[5. SWING LANE]

In defiance of police regulations, two lines of sleek and fancy limousines are parked nightly outside Jack and Charlie's famed 21 Club in 52nd Street.

One reason why the cops close their eyes while pounding that beat is that the cars, with liveried chauffeurs, are owned by the rich and prominent townsfolk. Another is that many of the machines carry burnished seals, signifying they belong to, or at least are assigned to, high city, state and national officials.

West of Fifth Avenue, 52nd Street was long a street of wealth. Today, the 21 Club is wealth's last outpost.

This was a baronial thoroughfare, lined on both sides by fancy brownstone and brick residences of solid and superior citizens.

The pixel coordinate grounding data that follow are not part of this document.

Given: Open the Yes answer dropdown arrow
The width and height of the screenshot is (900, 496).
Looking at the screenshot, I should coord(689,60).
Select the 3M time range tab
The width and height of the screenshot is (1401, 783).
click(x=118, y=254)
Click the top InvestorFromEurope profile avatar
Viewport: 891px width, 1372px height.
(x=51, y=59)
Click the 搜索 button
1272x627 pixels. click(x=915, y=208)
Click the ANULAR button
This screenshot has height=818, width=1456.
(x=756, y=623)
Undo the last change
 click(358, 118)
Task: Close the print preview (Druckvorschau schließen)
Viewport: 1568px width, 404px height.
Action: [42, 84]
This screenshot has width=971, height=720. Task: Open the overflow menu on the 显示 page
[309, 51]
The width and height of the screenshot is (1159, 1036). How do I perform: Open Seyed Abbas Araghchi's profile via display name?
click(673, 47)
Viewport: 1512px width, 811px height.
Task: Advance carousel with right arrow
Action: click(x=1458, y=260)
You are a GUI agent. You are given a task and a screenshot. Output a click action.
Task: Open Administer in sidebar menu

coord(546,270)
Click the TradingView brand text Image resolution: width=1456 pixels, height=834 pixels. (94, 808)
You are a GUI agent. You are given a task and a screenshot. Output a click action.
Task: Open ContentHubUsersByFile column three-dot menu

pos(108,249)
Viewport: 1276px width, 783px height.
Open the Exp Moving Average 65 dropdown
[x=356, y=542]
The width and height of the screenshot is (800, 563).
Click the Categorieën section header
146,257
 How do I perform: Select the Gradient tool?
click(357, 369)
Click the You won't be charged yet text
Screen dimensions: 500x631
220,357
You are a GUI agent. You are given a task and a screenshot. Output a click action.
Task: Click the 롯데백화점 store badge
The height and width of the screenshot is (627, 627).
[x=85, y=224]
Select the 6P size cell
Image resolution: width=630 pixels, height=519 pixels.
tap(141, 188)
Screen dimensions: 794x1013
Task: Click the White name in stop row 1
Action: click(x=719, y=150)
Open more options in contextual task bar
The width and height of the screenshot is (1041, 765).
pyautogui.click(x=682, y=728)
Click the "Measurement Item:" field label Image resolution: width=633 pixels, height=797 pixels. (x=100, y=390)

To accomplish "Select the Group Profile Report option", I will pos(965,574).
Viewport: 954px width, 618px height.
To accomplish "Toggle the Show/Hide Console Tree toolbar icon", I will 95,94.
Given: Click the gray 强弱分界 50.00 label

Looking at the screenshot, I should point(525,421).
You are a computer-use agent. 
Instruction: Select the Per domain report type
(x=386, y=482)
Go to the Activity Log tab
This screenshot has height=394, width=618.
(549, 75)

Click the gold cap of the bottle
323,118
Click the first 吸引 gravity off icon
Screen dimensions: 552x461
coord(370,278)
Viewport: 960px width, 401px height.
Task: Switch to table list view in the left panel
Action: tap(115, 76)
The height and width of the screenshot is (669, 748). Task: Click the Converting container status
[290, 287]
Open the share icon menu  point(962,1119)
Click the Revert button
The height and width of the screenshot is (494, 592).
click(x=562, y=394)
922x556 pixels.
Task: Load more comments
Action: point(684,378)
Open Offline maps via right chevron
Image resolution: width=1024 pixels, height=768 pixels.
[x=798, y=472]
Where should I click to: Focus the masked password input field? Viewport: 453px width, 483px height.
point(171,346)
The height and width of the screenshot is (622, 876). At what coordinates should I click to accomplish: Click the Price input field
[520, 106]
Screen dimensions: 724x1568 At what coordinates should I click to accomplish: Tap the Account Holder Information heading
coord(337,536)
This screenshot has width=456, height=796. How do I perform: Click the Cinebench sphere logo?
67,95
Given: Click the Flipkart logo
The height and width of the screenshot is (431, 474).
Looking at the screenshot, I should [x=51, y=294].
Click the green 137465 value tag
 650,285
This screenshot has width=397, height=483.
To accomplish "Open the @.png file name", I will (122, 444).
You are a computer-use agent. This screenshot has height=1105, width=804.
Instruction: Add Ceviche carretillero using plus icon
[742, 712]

But the northward encroachment of business, culminating in the late 20's and early 30's with the construction of Rockefeller Center only a block south, drove the householders elsewhere.

Many of the luxurious brownstones were converted into rooming houses and made over into one- and two-room apartments; but the chief industry in the block was speakeasies. The street was a natural—it ran in the right direction, i.e., its one-way traffic was routed from west to east, which in midtown New York is important, because the bulk and the best of aftertheatre traffic goes that way.

Repeal brought new problems. Drinkers wanted more room and more air. A dozen years of small, smoky dives caused claustrophobia.